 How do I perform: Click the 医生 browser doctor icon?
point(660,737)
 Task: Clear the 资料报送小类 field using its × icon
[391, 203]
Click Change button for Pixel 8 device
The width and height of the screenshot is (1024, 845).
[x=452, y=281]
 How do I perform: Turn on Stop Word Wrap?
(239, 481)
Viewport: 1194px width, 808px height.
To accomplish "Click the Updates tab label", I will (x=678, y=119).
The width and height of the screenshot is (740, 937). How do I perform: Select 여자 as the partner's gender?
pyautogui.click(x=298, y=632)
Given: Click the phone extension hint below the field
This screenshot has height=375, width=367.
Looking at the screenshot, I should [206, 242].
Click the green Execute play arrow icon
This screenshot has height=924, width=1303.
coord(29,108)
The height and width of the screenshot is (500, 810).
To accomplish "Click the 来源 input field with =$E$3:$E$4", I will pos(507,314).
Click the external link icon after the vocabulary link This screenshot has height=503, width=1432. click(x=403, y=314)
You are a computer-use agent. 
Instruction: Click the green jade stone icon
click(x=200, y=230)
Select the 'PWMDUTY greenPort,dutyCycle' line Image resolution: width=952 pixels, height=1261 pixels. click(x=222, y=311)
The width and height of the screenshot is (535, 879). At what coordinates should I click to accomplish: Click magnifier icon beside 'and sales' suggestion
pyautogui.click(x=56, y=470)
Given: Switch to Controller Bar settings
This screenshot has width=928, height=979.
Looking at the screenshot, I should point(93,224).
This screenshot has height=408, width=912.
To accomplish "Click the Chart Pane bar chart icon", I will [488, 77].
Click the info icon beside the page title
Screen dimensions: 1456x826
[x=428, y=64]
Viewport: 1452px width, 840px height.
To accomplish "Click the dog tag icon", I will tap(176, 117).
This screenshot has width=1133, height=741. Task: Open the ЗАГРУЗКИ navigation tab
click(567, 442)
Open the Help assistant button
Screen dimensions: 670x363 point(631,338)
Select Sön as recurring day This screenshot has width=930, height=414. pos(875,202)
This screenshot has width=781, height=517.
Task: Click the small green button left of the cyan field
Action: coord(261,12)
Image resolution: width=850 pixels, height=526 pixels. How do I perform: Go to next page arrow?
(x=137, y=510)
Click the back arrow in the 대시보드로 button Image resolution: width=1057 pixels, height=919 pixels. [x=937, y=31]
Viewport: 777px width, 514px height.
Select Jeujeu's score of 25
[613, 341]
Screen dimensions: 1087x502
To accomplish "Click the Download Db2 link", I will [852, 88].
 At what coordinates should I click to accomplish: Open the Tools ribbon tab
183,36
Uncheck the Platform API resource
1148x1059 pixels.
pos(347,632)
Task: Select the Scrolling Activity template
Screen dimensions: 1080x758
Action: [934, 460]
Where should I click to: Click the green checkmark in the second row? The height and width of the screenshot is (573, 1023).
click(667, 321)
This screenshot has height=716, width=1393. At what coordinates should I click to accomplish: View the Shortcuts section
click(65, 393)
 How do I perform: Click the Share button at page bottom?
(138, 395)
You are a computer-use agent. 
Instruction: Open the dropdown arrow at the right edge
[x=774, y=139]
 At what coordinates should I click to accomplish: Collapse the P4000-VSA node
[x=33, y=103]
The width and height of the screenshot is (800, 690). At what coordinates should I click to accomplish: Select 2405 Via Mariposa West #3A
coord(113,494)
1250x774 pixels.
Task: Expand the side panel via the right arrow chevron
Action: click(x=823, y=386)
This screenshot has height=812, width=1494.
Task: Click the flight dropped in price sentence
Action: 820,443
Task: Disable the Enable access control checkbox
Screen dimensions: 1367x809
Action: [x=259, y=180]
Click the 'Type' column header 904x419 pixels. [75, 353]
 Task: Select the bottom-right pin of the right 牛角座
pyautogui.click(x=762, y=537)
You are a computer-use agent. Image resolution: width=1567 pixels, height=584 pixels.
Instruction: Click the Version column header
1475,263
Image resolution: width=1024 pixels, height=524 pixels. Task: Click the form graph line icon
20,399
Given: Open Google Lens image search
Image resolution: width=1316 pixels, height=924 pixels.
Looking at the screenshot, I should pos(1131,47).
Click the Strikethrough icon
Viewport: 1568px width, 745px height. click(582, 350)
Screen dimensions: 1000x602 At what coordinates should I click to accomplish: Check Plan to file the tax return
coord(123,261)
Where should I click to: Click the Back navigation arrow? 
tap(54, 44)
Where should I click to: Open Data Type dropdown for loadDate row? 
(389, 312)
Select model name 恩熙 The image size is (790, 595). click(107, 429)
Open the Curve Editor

* * * * *

#### TASK TO CARRY OUT
Line by line, set down the material exactly as given.

#### TASK RESPONSE
 How do I perform: Click the 医生 browser doctor icon?
point(660,737)
 Task: Clear the 资料报送小类 field using its × icon
[391, 203]
Click Change button for Pixel 8 device
The width and height of the screenshot is (1024, 845).
[x=452, y=281]
 How do I perform: Turn on Stop Word Wrap?
(239, 481)
Viewport: 1194px width, 808px height.
To accomplish "Click the Updates tab label", I will (x=678, y=119).
The width and height of the screenshot is (740, 937). How do I perform: Select 여자 as the partner's gender?
pyautogui.click(x=298, y=632)
Given: Click the phone extension hint below the field
This screenshot has height=375, width=367.
Looking at the screenshot, I should [206, 242].
Click the green Execute play arrow icon
This screenshot has height=924, width=1303.
coord(29,108)
The height and width of the screenshot is (500, 810).
To accomplish "Click the 来源 input field with =$E$3:$E$4", I will pos(507,314).
Click the external link icon after the vocabulary link This screenshot has height=503, width=1432. click(x=403, y=314)
You are a computer-use agent. 
Instruction: Click the green jade stone icon
click(x=200, y=230)
Select the 'PWMDUTY greenPort,dutyCycle' line Image resolution: width=952 pixels, height=1261 pixels. click(x=222, y=311)
The width and height of the screenshot is (535, 879). At what coordinates should I click to accomplish: Click magnifier icon beside 'and sales' suggestion
pyautogui.click(x=56, y=470)
Given: Switch to Controller Bar settings
This screenshot has width=928, height=979.
Looking at the screenshot, I should point(93,224).
This screenshot has height=408, width=912.
To accomplish "Click the Chart Pane bar chart icon", I will [488, 77].
Click the info icon beside the page title
Screen dimensions: 1456x826
[x=428, y=64]
Viewport: 1452px width, 840px height.
To accomplish "Click the dog tag icon", I will tap(176, 117).
This screenshot has width=1133, height=741. Task: Open the ЗАГРУЗКИ navigation tab
click(567, 442)
Open the Help assistant button
Screen dimensions: 670x363 point(631,338)
Select Sön as recurring day This screenshot has width=930, height=414. pos(875,202)
This screenshot has width=781, height=517.
Task: Click the small green button left of the cyan field
Action: coord(261,12)
Image resolution: width=850 pixels, height=526 pixels. How do I perform: Go to next page arrow?
(x=137, y=510)
Click the back arrow in the 대시보드로 button Image resolution: width=1057 pixels, height=919 pixels. [x=937, y=31]
Viewport: 777px width, 514px height.
Select Jeujeu's score of 25
[613, 341]
Screen dimensions: 1087x502
To accomplish "Click the Download Db2 link", I will [852, 88].
 At what coordinates should I click to accomplish: Open the Tools ribbon tab
183,36
Uncheck the Platform API resource
1148x1059 pixels.
pos(347,632)
Task: Select the Scrolling Activity template
Screen dimensions: 1080x758
Action: [934, 460]
Where should I click to: Click the green checkmark in the second row? The height and width of the screenshot is (573, 1023).
click(667, 321)
This screenshot has height=716, width=1393. At what coordinates should I click to accomplish: View the Shortcuts section
click(65, 393)
 How do I perform: Click the Share button at page bottom?
(138, 395)
You are a computer-use agent. 
Instruction: Open the dropdown arrow at the right edge
[x=774, y=139]
 At what coordinates should I click to accomplish: Collapse the P4000-VSA node
[x=33, y=103]
The width and height of the screenshot is (800, 690). At what coordinates should I click to accomplish: Select 2405 Via Mariposa West #3A
coord(113,494)
1250x774 pixels.
Task: Expand the side panel via the right arrow chevron
Action: click(x=823, y=386)
This screenshot has height=812, width=1494.
Task: Click the flight dropped in price sentence
Action: 820,443
Task: Disable the Enable access control checkbox
Screen dimensions: 1367x809
Action: [x=259, y=180]
Click the 'Type' column header 904x419 pixels. [75, 353]
 Task: Select the bottom-right pin of the right 牛角座
pyautogui.click(x=762, y=537)
You are a computer-use agent. Image resolution: width=1567 pixels, height=584 pixels.
Instruction: Click the Version column header
1475,263
Image resolution: width=1024 pixels, height=524 pixels. Task: Click the form graph line icon
20,399
Given: Open Google Lens image search
Image resolution: width=1316 pixels, height=924 pixels.
Looking at the screenshot, I should pos(1131,47).
Click the Strikethrough icon
Viewport: 1568px width, 745px height. click(582, 350)
Screen dimensions: 1000x602 At what coordinates should I click to accomplish: Check Plan to file the tax return
coord(123,261)
Where should I click to: Click the Back navigation arrow? 
tap(54, 44)
Where should I click to: Open Data Type dropdown for loadDate row? 
(389, 312)
Select model name 恩熙 The image size is (790, 595). click(107, 429)
Open the Curve Editor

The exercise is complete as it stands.